The South African Revenue Service (Sars) was set to lose more than R7billion this year as almost 1.1million sticks of illicit cigarettes flood the South African market each day, according to the Tobacco Institute of Southern African (Tisa).

This estimated loss in tax comes against the backdrop of Sars’ under-collection of revenue being placed under close scrutiny at the ongoing inquiry into its tax administration and governance. Speaking at the release of a study into illicit trade in tobacco in South Africa, Tisa chairperson Francois van der Merwe yesterday said that illicit tobacco trade undermined the local tobacco industry.

He said Tisa had commissioned research firm Ipsos to conduct a study on the extent of illicit tobacco trade. The audit entailed a retail audit, which included visiting 4124 shops. However, it excluded mobile hawkers, taverns and shebeens.

Van der Merwe said companies selling a packet of 20 cigarettes for less than R17.85 were not paying all the taxes. He said the R17.85, which is made up of an excise duty and Value Added Tax, was the “absolute minimum” of tax payable on a packet of cigarettes.

“There is no manufacturing costs in there, no distribution costs, no margins for farmers, retailers, wholesalers and manufacturers. That is just tax. In our definition, if a packet sells for less than R17.85, it is illegal. We have a crime of tax evasion in this country,” he said.

Van der Merwe partly laid the blame for the booming illicit trade on Sars’ door after the taxman allegedly discontinued the so-called Honey Badger project in 2014. Honey Badger was dedicated to the investigation of the illicit tobacco trade.

Following Sars’ “crippling” of the project, there were no investigations into illicit tobacco trade, Van der Merwe said. “That is a sad story,” he said, adding that, until then, Tisa - whose members paid about R22.4bn in tax in 2014 - had good relations with Sars. But the relations soured, creating a perfect opportunity for illicit trade to flourish, he said.

Minimum tax

“Cigarettes selling at prices below the minimum tax owed to Sars, which is R17.85 per pack, were found in almost three out of four informal shops.

“As much as 33.4percent of cigarettes sold in non-organised trade are retailing below tax owed,” said Van der Merwe.

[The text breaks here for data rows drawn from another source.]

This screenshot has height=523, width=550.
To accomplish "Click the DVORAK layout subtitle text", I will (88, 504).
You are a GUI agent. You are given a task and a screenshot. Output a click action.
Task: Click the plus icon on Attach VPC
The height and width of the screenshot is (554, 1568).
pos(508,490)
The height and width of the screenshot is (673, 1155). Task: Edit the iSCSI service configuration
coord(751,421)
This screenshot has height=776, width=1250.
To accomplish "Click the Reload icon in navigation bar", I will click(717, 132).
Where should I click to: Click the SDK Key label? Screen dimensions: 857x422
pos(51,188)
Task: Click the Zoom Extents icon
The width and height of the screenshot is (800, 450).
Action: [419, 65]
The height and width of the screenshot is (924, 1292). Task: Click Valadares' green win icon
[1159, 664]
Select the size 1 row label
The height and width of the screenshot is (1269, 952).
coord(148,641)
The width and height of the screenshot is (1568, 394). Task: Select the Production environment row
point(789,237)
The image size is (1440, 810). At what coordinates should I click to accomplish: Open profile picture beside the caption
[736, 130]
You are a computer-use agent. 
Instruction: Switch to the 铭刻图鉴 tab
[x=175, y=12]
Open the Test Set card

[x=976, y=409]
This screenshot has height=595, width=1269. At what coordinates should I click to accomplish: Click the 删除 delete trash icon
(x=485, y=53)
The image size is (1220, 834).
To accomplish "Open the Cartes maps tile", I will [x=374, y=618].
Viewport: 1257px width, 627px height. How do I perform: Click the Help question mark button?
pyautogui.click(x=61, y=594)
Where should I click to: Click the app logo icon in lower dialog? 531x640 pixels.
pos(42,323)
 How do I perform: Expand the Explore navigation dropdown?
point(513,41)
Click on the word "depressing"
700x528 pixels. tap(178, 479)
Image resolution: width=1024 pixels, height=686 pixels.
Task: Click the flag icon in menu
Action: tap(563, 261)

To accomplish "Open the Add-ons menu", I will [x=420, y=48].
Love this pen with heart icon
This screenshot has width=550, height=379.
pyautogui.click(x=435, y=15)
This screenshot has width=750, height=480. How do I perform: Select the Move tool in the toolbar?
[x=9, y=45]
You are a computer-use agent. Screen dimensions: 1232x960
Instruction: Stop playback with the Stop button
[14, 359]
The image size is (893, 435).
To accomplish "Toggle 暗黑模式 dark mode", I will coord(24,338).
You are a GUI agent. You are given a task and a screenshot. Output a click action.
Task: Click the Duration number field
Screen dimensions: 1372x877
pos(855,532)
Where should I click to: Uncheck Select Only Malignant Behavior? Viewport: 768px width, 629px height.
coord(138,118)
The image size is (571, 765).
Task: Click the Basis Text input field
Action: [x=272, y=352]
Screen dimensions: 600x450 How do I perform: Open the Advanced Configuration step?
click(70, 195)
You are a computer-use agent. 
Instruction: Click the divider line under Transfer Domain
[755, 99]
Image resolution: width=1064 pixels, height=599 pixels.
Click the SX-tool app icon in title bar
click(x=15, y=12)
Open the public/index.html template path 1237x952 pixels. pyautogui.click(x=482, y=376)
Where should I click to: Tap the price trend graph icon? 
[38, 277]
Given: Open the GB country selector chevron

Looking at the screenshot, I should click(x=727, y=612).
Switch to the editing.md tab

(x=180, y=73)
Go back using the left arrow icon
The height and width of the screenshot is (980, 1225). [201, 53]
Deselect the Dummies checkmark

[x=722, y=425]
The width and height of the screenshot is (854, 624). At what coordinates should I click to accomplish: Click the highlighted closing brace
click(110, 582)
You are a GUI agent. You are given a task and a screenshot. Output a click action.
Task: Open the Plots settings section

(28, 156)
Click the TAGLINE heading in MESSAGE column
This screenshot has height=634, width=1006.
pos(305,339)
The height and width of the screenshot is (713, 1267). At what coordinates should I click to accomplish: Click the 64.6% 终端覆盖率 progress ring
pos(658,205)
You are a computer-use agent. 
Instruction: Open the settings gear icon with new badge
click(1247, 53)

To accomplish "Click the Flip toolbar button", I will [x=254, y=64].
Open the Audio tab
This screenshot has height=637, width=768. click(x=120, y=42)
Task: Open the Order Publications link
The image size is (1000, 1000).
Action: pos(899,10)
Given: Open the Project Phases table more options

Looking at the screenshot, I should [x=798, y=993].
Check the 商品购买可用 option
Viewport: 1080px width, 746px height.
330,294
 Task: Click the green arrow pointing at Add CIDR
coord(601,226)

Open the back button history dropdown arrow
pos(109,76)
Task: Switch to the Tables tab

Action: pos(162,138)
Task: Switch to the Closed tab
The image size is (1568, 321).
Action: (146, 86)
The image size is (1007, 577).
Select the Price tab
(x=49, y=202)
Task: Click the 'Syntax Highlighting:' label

He said some of the brands sold packs for as low as R5, while 80percent of single sticks cost 50cents a stick.

Gold Leaf Tobacco Corporation accounted for 75.1percent of sales below the R17.85 per packet.

Gold Leaf distributes brands such as Voyager, RG, Chicago, Sahawi, Sharp and Savannah. Van der Merwe said RG, which typically sold for R10.50 per packet, was the second biggest cigarette brand in South Africa, behind Peter Stuyvesant.

“There is a sizeable market for brands sold at prices below the tax owed to Sars,” he said.

In its report, Ipsos said it had become difficult for retailers to compete if they did not stock the cheap brands.

“A combination of price and availability has enabled these brands to gain market share,” it said. Attempts to get comment from Gold Leaf were not successful.

Business Leadership South Africa (BLSA) yesterday called on Sars to immediately reinstate specialised units to clamp down on illegal cigarette sales. BLSA chief executive Bonang Mohale said the country’s R50bn revenue shortfall could not be attributed only to a slowdown in the economy.

Mohale said there was evidence of a “a man-made gap” created by lack of enforcement resulting from the corrupt decision to stop investigations and inspections of, among others, cigarette factories.